Maybe it also need to implement a kind of training with the images already in the WordPress library, but it assumes they are there and are (well) tagged.
Fair - I think it's fairly difficult without an external or bigger API
if I have to tell you the truth I was amazed how mobileNet with a few 2-3MB can do this: https://storage.googleapis.com/tfjs-examples/mobilenet/dist/index.html
maybe with a custom model and some "homemade" training it's not so impossible
Automatic alt text generation has been on my to-do list for a while, it's even in the readme:
I think it would be really cool to have a simple on-device implementation for such a feature, even just to demonstrate that it's possible.
As for custom models, the WP photo directory or Openverse would make for excellent sources for training data. As @erikyo mentioned, sites could also train models on their own media library for example, which would be really cool also from a privacy perspective as the model would never leave their site.
If someone wants something more powerful, they can always use an external service. The same goes for the video captioning and the like.
I've done some research in this direction, and generating "interesting" captions for photos through a homebrew method is not impossible, but it can be highly resource-consuming and may result in lower quality compared to other models. This is especially true if the desired outcome is a diverse set of descriptions for images in a media library (why we care for seo mainly).
I came across an interesting approach that I'd like to mention. To address the challenge of generating varied image descriptions, you can create an API using the blip2-opt-2.7b model. I successfully implemented this by following a guide found here, and I made some additional modifications to meet specific requirements, such as the ability to add a prompt.
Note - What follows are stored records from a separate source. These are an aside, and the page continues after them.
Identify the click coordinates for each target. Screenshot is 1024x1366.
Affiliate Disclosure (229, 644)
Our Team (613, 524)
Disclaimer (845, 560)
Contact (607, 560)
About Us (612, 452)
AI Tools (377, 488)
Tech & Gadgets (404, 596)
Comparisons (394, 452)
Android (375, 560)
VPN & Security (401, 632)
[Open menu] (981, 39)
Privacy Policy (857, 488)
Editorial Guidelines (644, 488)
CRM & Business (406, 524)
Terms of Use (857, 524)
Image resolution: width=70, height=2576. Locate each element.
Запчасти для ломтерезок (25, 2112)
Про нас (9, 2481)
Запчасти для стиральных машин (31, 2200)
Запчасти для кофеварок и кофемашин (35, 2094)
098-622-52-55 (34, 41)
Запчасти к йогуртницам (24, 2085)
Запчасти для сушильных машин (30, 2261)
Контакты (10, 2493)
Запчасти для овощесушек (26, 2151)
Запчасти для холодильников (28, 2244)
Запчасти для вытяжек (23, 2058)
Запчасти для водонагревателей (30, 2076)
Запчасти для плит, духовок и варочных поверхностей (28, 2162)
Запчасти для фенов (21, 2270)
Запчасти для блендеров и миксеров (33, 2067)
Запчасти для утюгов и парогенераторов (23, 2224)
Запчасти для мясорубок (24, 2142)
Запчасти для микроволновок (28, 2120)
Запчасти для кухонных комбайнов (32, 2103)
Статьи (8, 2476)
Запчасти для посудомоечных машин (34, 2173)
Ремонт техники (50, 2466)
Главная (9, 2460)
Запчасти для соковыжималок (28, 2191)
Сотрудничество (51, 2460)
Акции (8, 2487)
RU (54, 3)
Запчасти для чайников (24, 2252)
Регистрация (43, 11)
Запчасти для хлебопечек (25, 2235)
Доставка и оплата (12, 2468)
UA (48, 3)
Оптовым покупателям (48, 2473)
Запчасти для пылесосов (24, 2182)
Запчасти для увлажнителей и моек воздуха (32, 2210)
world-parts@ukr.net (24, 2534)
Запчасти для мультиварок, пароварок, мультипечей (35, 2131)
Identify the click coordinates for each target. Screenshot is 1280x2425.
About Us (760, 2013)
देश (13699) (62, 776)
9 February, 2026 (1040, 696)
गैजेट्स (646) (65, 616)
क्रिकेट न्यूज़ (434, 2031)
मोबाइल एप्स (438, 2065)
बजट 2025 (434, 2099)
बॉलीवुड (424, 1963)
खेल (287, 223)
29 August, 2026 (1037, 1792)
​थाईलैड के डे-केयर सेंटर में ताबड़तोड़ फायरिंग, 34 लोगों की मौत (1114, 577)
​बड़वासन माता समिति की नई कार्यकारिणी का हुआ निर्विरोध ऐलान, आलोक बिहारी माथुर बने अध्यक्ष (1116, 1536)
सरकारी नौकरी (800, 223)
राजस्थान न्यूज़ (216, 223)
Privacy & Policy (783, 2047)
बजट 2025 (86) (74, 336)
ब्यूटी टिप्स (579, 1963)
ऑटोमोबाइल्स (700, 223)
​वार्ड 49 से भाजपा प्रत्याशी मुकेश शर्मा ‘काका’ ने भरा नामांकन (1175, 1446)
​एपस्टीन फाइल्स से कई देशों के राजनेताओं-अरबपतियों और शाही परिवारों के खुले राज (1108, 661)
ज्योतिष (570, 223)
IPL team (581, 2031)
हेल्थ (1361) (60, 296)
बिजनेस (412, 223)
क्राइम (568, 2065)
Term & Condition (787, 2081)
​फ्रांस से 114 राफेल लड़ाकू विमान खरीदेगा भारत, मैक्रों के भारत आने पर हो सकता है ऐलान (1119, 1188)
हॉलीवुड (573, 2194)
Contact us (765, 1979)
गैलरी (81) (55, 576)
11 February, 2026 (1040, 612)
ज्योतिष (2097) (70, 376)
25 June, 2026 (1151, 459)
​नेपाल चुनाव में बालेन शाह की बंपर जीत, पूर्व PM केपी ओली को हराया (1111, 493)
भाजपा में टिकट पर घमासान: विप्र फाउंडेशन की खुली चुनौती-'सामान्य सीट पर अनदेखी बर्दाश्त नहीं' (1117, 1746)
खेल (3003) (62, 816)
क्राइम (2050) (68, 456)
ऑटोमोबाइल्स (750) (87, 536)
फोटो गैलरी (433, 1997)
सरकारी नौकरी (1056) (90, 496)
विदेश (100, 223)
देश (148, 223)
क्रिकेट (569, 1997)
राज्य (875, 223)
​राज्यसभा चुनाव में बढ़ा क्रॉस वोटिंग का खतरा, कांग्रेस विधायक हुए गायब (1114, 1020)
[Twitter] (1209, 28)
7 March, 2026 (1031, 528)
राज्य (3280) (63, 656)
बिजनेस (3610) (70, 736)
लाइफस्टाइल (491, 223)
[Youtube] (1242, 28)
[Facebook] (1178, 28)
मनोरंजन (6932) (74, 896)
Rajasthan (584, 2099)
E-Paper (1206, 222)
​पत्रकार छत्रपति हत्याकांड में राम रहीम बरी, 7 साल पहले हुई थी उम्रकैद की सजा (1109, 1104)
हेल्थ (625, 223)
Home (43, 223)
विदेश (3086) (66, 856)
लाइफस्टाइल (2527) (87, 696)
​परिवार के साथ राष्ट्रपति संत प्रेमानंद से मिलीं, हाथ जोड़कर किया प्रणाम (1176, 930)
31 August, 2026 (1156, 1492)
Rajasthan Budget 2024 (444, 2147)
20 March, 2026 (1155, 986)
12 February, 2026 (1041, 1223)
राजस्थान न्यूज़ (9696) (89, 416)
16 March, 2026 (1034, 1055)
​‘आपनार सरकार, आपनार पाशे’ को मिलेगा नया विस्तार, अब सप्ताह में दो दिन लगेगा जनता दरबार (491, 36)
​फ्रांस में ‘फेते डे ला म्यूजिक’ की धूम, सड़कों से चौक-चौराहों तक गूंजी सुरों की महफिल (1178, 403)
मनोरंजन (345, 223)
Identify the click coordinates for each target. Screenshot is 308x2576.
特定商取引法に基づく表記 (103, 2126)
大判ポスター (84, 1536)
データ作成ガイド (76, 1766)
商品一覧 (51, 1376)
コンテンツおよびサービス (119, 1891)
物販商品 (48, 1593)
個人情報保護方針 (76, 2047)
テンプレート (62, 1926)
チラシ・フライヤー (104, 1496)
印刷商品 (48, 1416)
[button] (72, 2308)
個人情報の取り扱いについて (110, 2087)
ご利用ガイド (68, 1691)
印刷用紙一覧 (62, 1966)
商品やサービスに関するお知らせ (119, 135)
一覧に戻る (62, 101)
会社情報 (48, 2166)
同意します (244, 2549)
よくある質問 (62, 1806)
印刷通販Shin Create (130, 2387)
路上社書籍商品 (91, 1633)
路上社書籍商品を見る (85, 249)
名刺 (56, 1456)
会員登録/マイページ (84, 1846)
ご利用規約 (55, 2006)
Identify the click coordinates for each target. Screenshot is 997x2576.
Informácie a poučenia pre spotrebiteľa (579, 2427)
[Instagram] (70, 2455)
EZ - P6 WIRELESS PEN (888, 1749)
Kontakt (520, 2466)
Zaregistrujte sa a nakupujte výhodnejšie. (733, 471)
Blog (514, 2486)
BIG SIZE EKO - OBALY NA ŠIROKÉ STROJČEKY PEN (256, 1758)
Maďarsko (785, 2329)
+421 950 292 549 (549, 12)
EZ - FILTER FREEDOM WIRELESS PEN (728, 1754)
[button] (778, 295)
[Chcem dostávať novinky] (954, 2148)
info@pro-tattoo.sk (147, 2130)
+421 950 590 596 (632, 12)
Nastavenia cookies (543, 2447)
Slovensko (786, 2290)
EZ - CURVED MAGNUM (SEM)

The result of this implementation can be accessed at the following link:
In the first input you have to put the url
of an image and then press submit
, it takes about 60 seconds and then returns the description for it, the result seems to me generally very good but, as @swissspidy was pointing out, it is a method that requires something external (because the model weight 15gb and you need a lot of computing power to run it)
https://developers.googleblog.com/en/gemma-family-and-toolkit-expansion-io-2024/ looks veeery promising
I got this working now at https://github.com/swissspidy/ai-experiments using Transformers.js but only when I disable cross-origin isolation 😫 Need to figure out how to resolve it.
I'm curious. in what way? is a good idea, but how would you implement it?